What you will do: Count every line below that holds the word "agent", and give the number with no other words.

Dataset records:
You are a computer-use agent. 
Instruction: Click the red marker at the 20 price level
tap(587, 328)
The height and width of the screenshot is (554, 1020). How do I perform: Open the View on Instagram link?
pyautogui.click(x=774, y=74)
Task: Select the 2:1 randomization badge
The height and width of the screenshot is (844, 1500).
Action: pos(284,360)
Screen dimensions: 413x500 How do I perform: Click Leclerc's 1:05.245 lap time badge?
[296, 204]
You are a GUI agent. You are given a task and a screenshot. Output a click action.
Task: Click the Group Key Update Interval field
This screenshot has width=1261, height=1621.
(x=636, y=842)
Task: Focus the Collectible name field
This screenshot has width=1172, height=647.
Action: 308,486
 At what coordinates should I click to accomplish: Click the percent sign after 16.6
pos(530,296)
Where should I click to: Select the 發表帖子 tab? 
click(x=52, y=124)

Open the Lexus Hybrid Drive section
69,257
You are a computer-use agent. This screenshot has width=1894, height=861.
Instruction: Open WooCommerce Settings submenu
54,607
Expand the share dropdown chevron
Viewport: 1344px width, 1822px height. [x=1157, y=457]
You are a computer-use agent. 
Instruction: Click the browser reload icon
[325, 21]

Exercise response: 4